DNA pellet - Does not stick to the vial (Mar/09/2011 )

pito on Thu Mar 10 10:08:26 2011 said:

Its a medium sized pellet. I dint get the second part of your question.

Yes, I guess so... but my univ logo maintains the 'V' in 'rerum'. I dunno why? Do you speak latin? could you tell me whats the difference?

HomeBrew on Thu Mar 10 11:42:59 2011 said:

Homebrew,

It is quite possible that the "pellet" has cell debris or something else. It is a bit sticky than when I isolate DNA. But it definitely has DNA. The PCRs work fine, irrespective of the nature of the pellet.

Its Qiagen Puregene Blood Core Kit B

gt_ameya on Thu Mar 10 12:53:46 2011 said:

With the second part of my question I ment: do you see a difference at the very beginning at the start of the protocol? Its possible he just doesnt have as many cells as you have to start with. This could explain why he has a lesser visible pellet.
But I think this isnt the case since you said it is a medium sized, very well visible pellet.

Weird thing anyway, if it all comes from the same samples and you use the same products.


About the rervm or rerum: in latin there is no "u" they dont know that letter. They use a "v" , but it can mean 2 things, depending on the word. In rerum it should mean a "u" (or pronounced as a "u" (altough, the prononciation is "oe", but to state its oe we write u now..)
But in modern text they write the U in stead of the V , your university still uses the old style then thats why I got confused.
I think there are many universities with that logo.

You can still fish it out of the ethanol with a pipette right? Try putting it into a different type of tube like a 1.5mL tube and spin that down and see if it sticks.

chimpsarehungry on Mon Mar 14 21:58:18 2011 said:

Thanks for your suggestion. Welcome to Bioforum as well But could you tell me why should I do that? Do you think, its the tube that is responsible for the pellet not sticking?

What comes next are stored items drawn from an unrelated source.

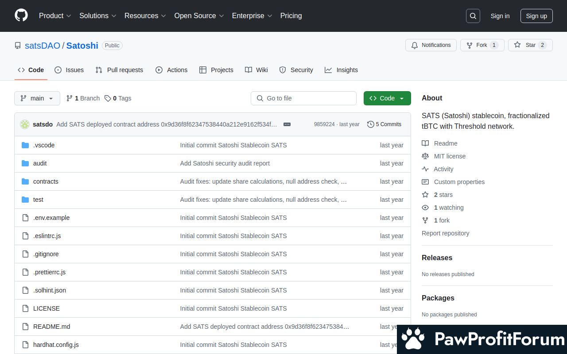Switch to the Issues tab
This screenshot has height=354, width=567.
[69, 70]
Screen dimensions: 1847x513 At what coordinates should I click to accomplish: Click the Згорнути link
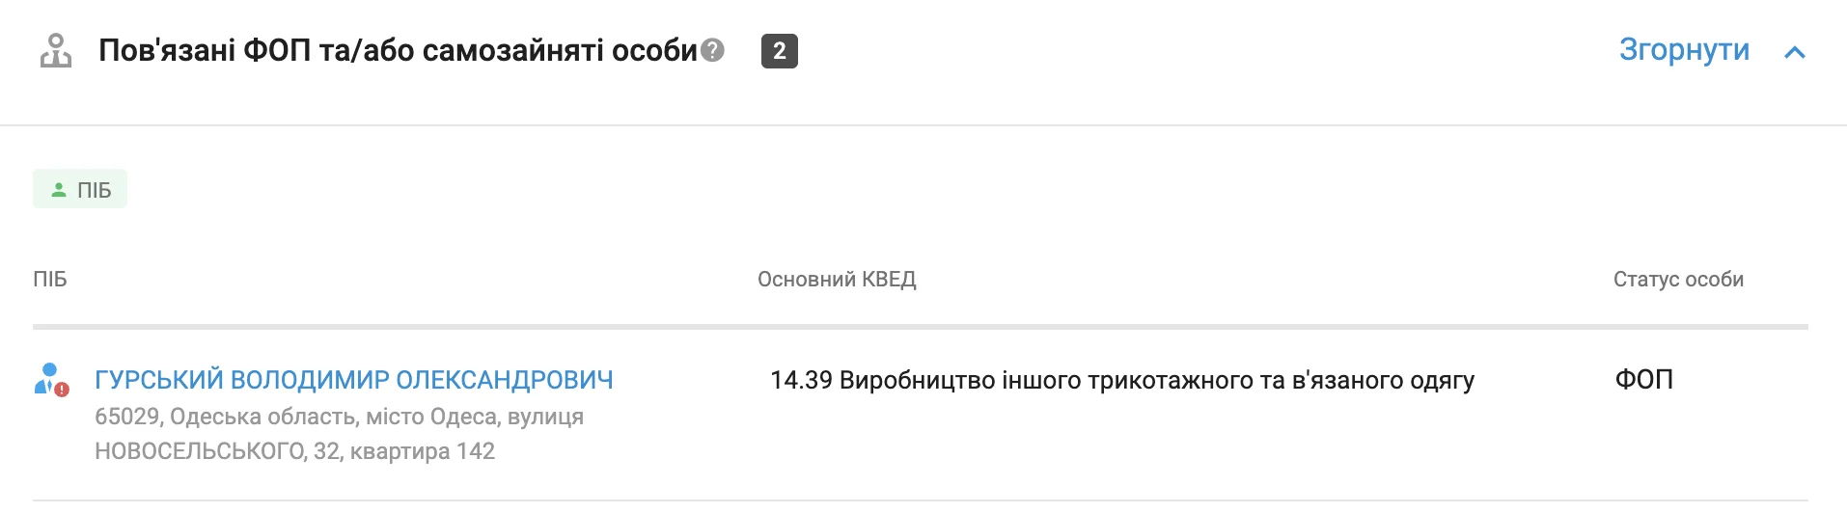(1683, 50)
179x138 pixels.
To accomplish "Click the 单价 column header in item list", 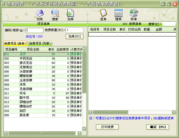I will tap(51, 49).
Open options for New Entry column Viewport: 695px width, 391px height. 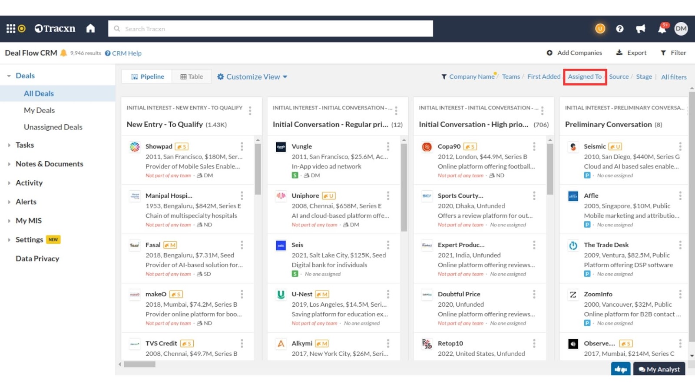[250, 111]
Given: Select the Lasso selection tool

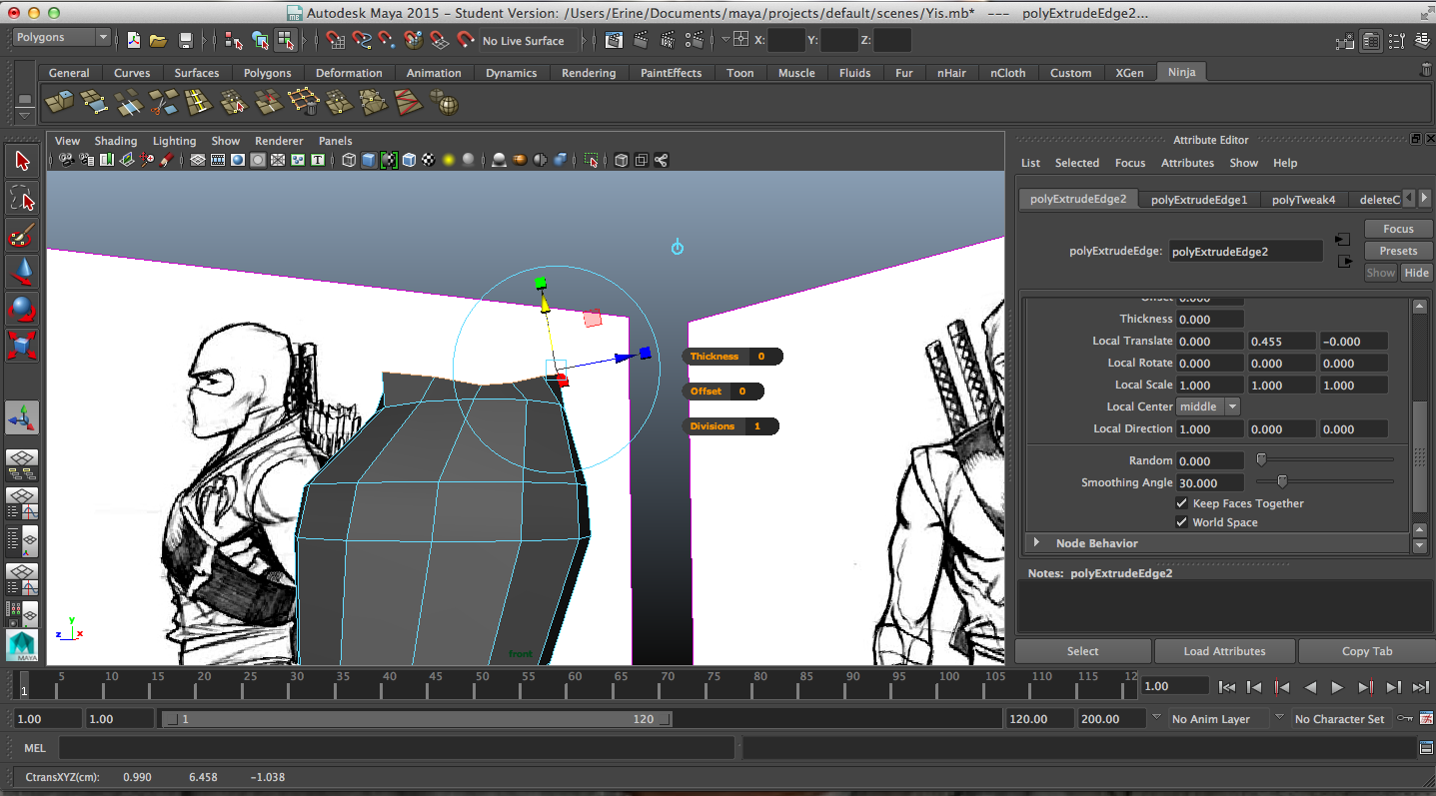Looking at the screenshot, I should click(x=22, y=198).
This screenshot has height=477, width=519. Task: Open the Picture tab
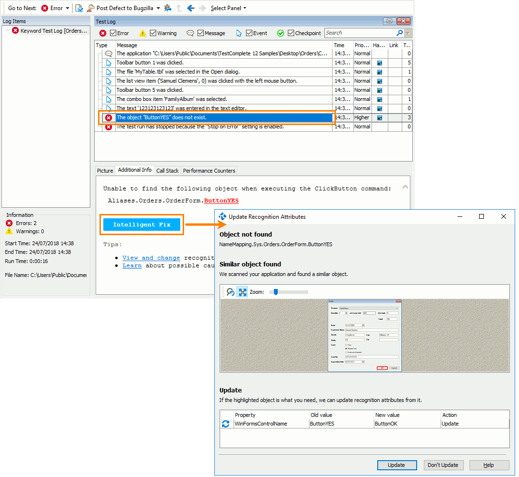(105, 170)
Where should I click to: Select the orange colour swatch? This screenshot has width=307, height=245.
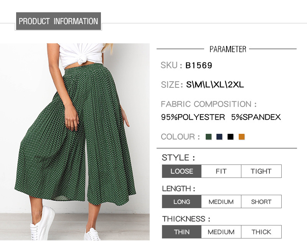click(x=241, y=137)
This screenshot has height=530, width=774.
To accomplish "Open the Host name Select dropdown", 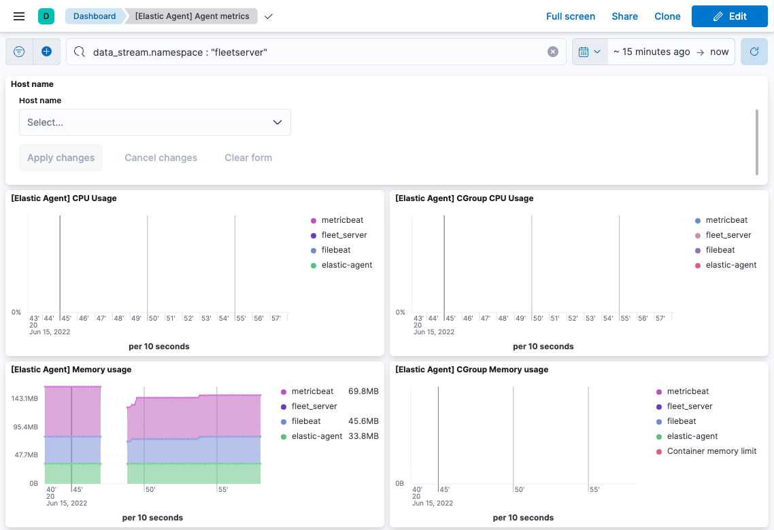I will point(155,122).
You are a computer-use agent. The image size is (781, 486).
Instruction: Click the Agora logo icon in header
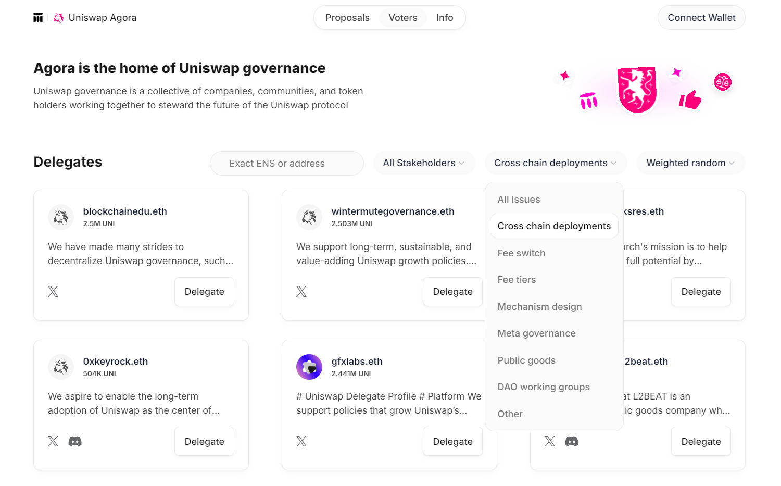pyautogui.click(x=38, y=18)

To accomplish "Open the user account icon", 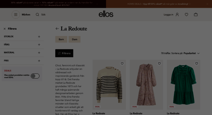I will [177, 14].
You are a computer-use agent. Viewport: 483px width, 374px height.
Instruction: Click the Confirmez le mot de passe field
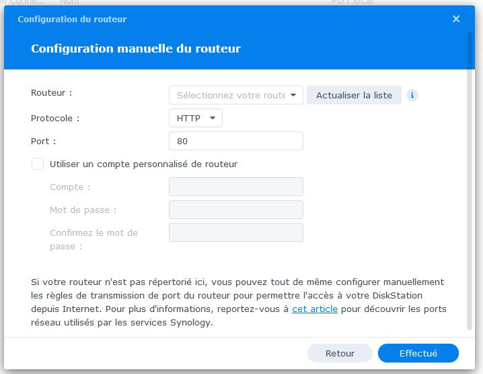pyautogui.click(x=235, y=232)
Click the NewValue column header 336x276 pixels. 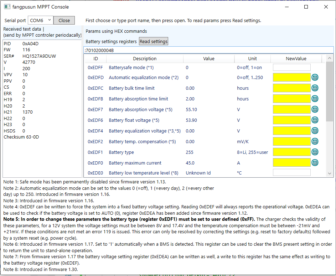click(296, 58)
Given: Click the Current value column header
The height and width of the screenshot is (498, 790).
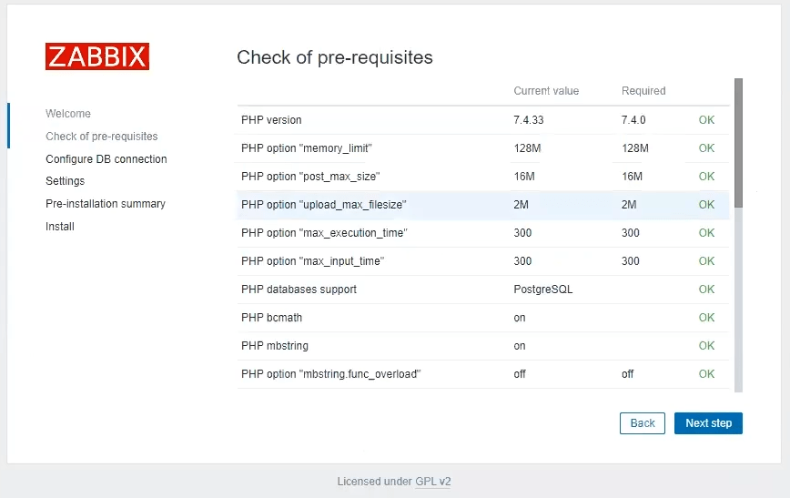Looking at the screenshot, I should click(x=546, y=91).
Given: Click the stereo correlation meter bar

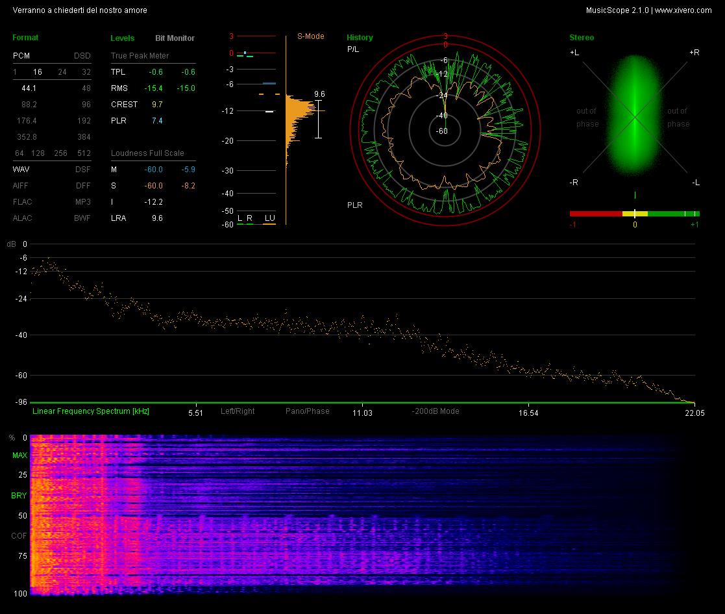Looking at the screenshot, I should tap(634, 213).
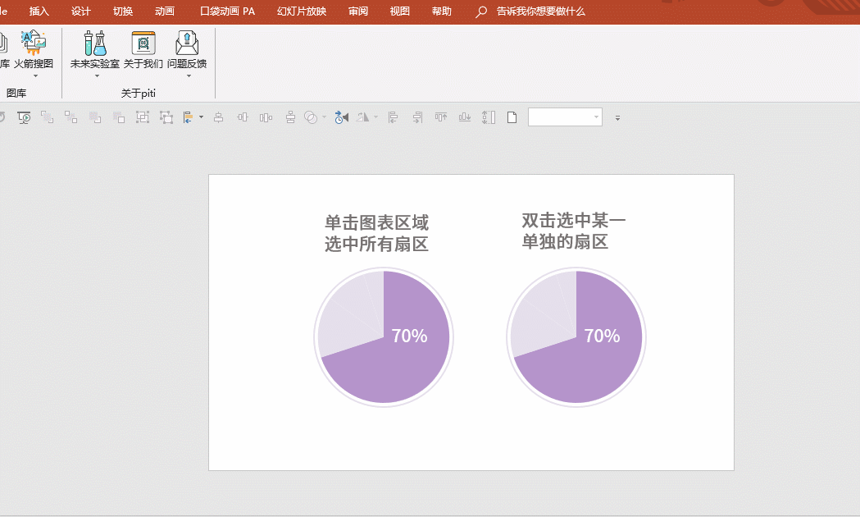Click the ungroup objects icon

(x=166, y=117)
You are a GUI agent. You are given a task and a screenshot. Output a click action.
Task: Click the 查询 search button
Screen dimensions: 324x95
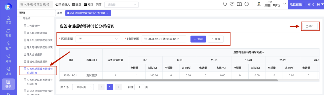[198, 39]
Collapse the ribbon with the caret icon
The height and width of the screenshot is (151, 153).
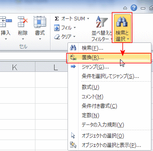pyautogui.click(x=125, y=8)
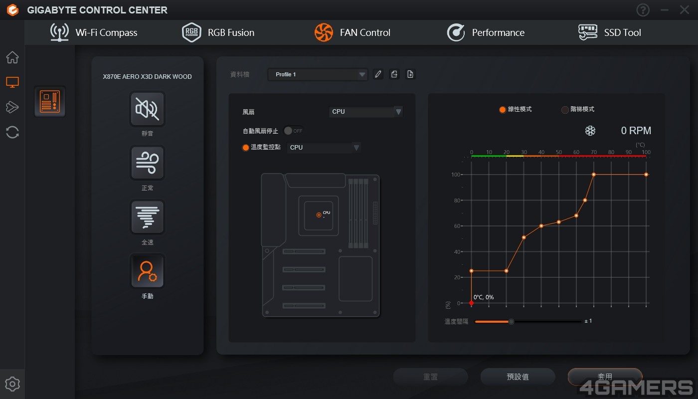This screenshot has height=399, width=698.
Task: Select linear mode (線性模式) radio button
Action: tap(503, 109)
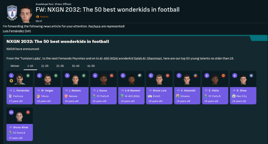Switch to the Winner tab

point(15,66)
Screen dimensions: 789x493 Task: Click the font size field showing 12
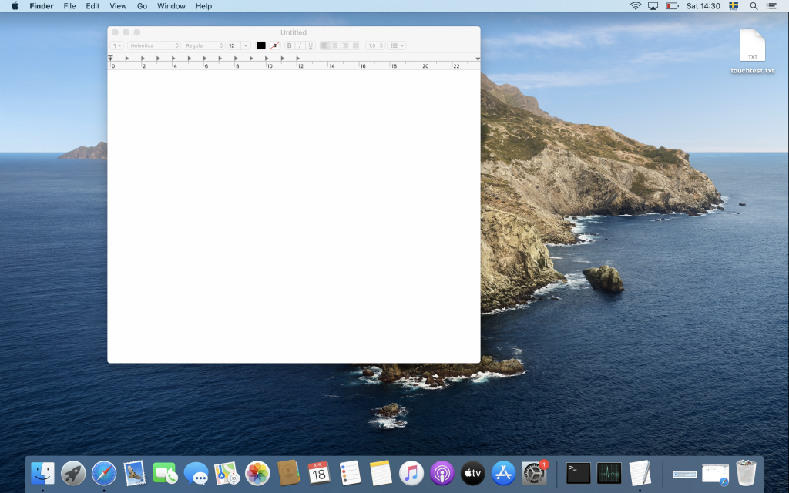[234, 45]
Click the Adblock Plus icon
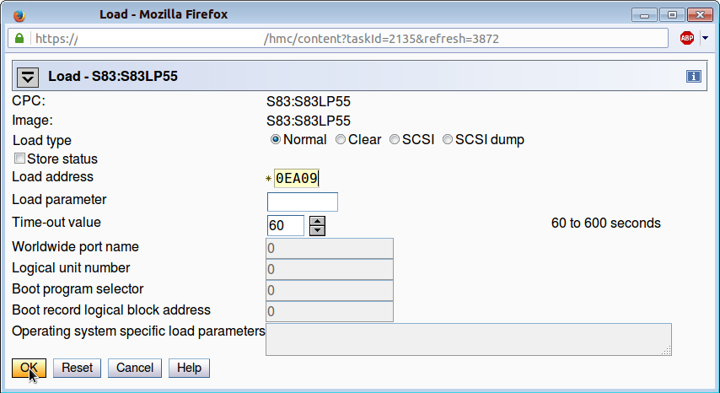The width and height of the screenshot is (720, 393). (687, 39)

I think that the problem is not that the "pellet" is not sticking to the tube, I think it's that the "pellet" is of low density and it floats. This makes me suspect that you actually have two "pellets" in your prep -- one DNA pellet which is pelleting at the bottom of the tube (and is likely not very visible), and another "pellet" of cell debris that is floating.

I'll bet you could fish this floating stuff out of the prep and proceed without it, and your PCRs would still work fine.

Probably, you have identified the problem HB.

I will try and look for the non-visible pellet, which makes the PCRs work and see, if I can discard the floating stuff, in a sample. The problem is that the phenomenon is quite inconsistent now. So, its difficult to predict where we will see floats and where we wont. Also, these aren't research samples which I could experiment with. At the end of the day, I have to give results with the samples I get.

but thanks anyways and I shall post new developments....

Do you want the pellet to stick just so you can get rid of the ethanol and then resuspend the pellet in TE? Because it does stick much better if you pipette the pellet and about a ml of ethanol out and put that into a 1.5ml tube and then centrifuge that for a few minutes then you can just pour off the ethanol and the rest will air dry quickly.

chimpsarehungry on Tue Apr 5 15:53:30 2011 said:

or I pipette out a little ethanol, so that i leave the pellet and ethanol in the same tube, spin it down and see if it sticks. Thanks for the advice, chimps

Actually, the person I was working with moved out of the lab and I have a new apprentice . No sticky issues with his extraction (so far)!